== Ausgewählter Auszug
In einer Projektwoche unter dem Stichwort „Gewalt“ stand 1994 am FMG das Thema „Gewalt gegen sich selbst: Selbstmord“ neben 24 weiteren Themen zur Auswahl. Zu diesem Thema mussten wegen des großen Interesses vier Arbeitsgruppen gebildet werden (genau wie zum Thema „Sport und Gewalt“); eine davon habe ich geleitet.
Zu Beginn sollten die Schüler über einen Fragebogen ihr Interesse am Thema klären. Dabei kam heraus,
- dass sie sich i. W. für die Problematik von Jugendlichen interessierten,
- dass sie das Thema medizinisch-psychologisch statt literarisch behandeln wollten,
- dass sie wissen wollten, ob es ein Recht auf Selbstmord gibt,
- dass sie sich schon einmal mit dem Thema auseinandergesetzt hatten,
- dass sie Leute kannten, die den Gedanken an Suizid erwogen hatten,
- dass sie kein Material zum Thema besaßen,
- dass sie Beratungsstellen für Suizidgefährdete kennenlernen wollten;
- das Interesse für Gründe des Suizids und für den Umgang mit Suizidgefährdeten war halbe-halbe geteilt.
====
Aufgabenstellung:
Entscheide für jede Aussage, ob sie mit dem Auszug über die Projektwoche übereinstimmt, und belege dein Ja oder Nein mit den entscheidenden Worten des Textes im genauen Wortlaut. (a) Zum Thema Selbstmord wurden vier Arbeitsgruppen gebildet. (b) Die Schüler wollten das Thema literarisch behandeln. (c) Die Schüler besaßen bereits Material zum Thema.
== Datenteil
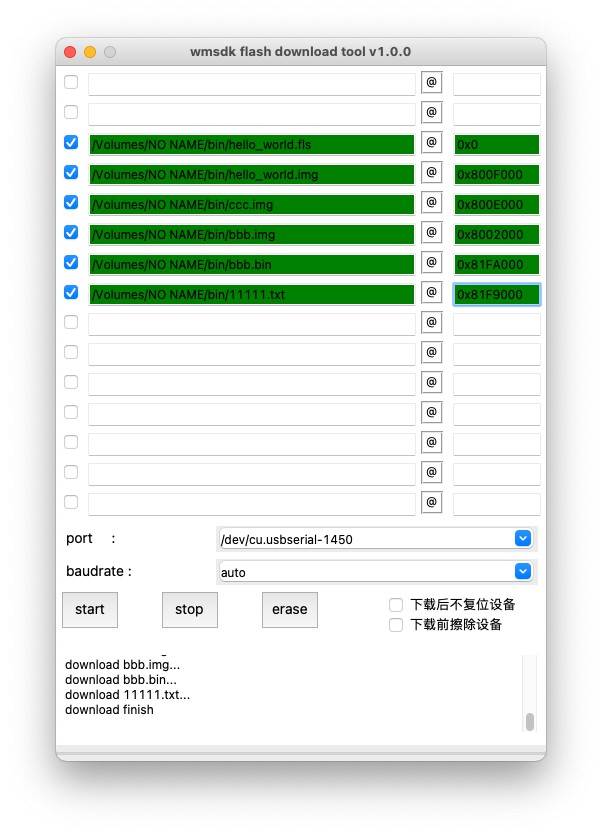This screenshot has width=602, height=835.
Task: Click the @ button in the last row
Action: pos(432,503)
====
Antwort zur Aufgabe:
(a) Ja: „Zu diesem Thema mussten wegen des großen Interesses vier Arbeitsgruppen gebildet werden“
(b) Nein: „dass sie das Thema medizinisch-psychologisch statt literarisch behandeln wollten“
(c) Nein: „dass sie kein Material zum Thema besaßen“